Saturday, November 13, 2010

JADE SEA KENYA

Lake Turkana is also known as Jade Sea and the surroundings area as the ‘Cradle of Mankind’.  With its blue – green waters, bleak stony shores, and crocodile inhabited volcanic isles. Lake Turkana is  in the Great Rift Valley in Kenya, with its far northern end crossing into Ethiopia. The renowned paleontologist Richard Leakey was led to conclude it was here that man first trod openly on earth.  The million year old skull of Homo Erectus found at Koobi Fora on the lakes eastern coast vindicated Leakey’s famous guess.

The lake was named Lake Rudolf (in honor of Crown Prince Rudolf of Austria) by Count Sámuel Teleki de Szék and his second-in-command Lieutenant Ludwig Ritter Von Höhnel, a Hungarian and an Austrian , in 1888. They were its first European discoverers, “finding” it on safari across East Africa on March 6, 1888. It is the largest permanent desert lake in the world also the largest alkaline lake in the world.
The lake’s parched shores are now home to the Turkana, a tribe of fiercely independent cattle-herding, cattle stealing warriors who have vehemently defied all authorities for the last hundred years.  A tad more neighborly are the El molo, said to be numerically the world’s smallest tribe, they once lived by hunting and the now protected hippo and Nile crocodile.  East of Lake Turkana is the Chalbi desert.
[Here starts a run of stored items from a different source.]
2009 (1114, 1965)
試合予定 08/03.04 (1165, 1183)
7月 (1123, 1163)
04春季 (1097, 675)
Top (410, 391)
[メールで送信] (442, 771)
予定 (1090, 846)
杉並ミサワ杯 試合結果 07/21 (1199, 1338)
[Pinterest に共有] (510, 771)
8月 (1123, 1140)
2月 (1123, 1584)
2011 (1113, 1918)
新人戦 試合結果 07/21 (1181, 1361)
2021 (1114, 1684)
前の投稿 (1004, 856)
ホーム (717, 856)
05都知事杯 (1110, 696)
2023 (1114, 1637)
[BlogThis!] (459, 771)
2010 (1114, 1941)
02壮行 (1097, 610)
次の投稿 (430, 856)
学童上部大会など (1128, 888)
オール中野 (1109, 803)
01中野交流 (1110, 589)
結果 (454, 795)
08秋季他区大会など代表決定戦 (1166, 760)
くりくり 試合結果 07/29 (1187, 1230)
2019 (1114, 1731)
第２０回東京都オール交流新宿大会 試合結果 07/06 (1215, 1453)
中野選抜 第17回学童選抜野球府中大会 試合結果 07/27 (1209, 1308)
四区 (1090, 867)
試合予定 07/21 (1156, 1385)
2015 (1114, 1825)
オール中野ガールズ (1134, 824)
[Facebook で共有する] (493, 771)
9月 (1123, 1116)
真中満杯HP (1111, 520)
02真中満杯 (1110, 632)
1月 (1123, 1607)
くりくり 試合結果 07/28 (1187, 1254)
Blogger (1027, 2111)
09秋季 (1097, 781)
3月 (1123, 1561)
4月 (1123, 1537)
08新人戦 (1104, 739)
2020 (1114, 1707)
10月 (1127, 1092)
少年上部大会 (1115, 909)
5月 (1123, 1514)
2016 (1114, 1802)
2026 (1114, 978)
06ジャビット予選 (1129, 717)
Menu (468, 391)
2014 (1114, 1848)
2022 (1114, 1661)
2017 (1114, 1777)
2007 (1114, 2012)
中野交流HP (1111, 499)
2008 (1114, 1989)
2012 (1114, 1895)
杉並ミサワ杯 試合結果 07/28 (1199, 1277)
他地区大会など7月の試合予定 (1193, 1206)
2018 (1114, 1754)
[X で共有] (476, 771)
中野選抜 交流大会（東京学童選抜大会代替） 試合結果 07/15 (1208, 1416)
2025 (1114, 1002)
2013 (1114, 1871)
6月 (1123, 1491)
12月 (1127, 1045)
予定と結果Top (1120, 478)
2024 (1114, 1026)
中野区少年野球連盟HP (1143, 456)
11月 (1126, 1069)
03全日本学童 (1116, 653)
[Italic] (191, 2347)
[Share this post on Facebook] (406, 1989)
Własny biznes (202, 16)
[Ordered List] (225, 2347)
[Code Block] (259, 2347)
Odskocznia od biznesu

Geographically cracked and unrelentingly flat it throws up mirages where its long flat horizons shimmer hotly with the sky.  The camel caravans and herds of goats that ply this wasteland are driven by the Boran and Gabbra, moving from one oasis to the next.
A drive from one of the oasis will take you to the outskirts of a lush rain forest.  This is Marsabit.  Marsabit itself is a national park. It has a market town, lots of wildlife and high volcanic lakes.  Such a lake paradise.  It is certainly a paradise for game.  Elephants and buffaloes emerge from the forest to take their evening drink.